:: PASSAGE PROVIDED

Home of the Brave

If you were to have an in-depth conversation with the average person about what they might like to aspire towards in their own development as human beings, I would bet some part of their response would include being a bit more brave or courageous.  Those exact words may not be used as part of the conversation, but my hunch is those notions would be interwoven in the dialogue.  Maybe something more along the lines of “There’s so much more I wish I would do…” with the unstated piece being that they don’t do it out of some reticence or fear.

I alluded to all of this a bit on my post a few weeks back on regret, but I find that most people regret more what they didn’t do or try versus what they did.  In the end, I think we all want to be a little more brave, a little more bold and a little more committed doing more cool stuff.  I know I am.

::::
:: STORED DATA

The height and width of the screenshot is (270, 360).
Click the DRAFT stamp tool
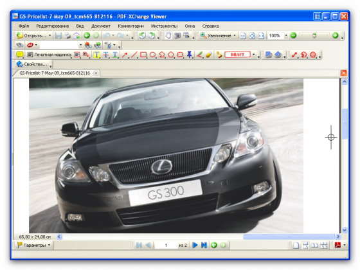(237, 55)
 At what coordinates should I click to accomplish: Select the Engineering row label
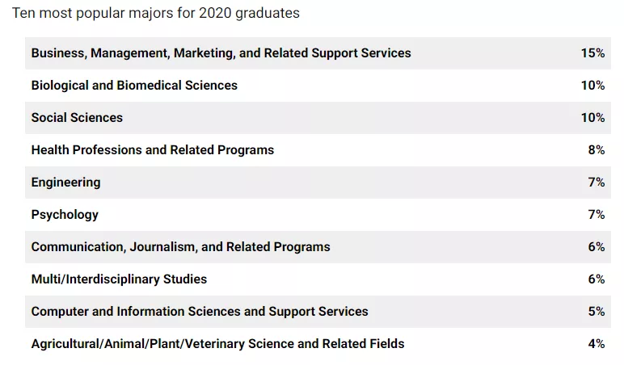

::::

→ INSTRUCTION 1
Reproduce the stretch of the essay on bravery from "Home of the" through "reticence or fear.".
→ INSTRUCTION 2
Write the next part of the essay on bravery, picking up after its final sentence.

→ RESPONSE 1
Home of the Brave

If you were to have an in-depth conversation with the average person about what they might like to aspire towards in their own development as human beings, I would bet some part of their response would include being a bit more brave or courageous.  Those exact words may not be used as part of the conversation, but my hunch is those notions would be interwoven in the dialogue.  Maybe something more along the lines of “There’s so much more I wish I would do…” with the unstated piece being that they don’t do it out of some reticence or fear.

→ RESPONSE 2
All of this began to percolate in my head like some fresh-brewed java when I got this photo from my Dad through my uncle:

Kuzia-Grandparents

See, this handsome (albeit serious-looking) couple is my great-grandparents on my father’s father’s side.  I always knew them as Dzia Dzia and Babci, which is Polish for grandfather and grandmother, respectively.  We Kuzia’s are a very creative bunch, as you can easily see.  Always pushing those boundaries.

The reason I marvel at my Dzia Dzia and Babci so much is for something incredibly simple they did and so many others did in the early 1900’s – they hopped on a boat from Poland, traveled across the Atlantic and landed in the United States with very little in their pockets and no ability to speak English.  OK, that’s not entirely true… they had 2 phrases: one for ordering a sandwich and the other of “Which way E-J?” which meant Endicott-Johnson shoe company so they could go and get a job there.

I know these days we sort of take that early surge of immigration to the U.S. for granted as an “Oh, yeah… that happened…” kind of thing with nary a second thought… but damn it, let’s give it that second or even third thought for a moment.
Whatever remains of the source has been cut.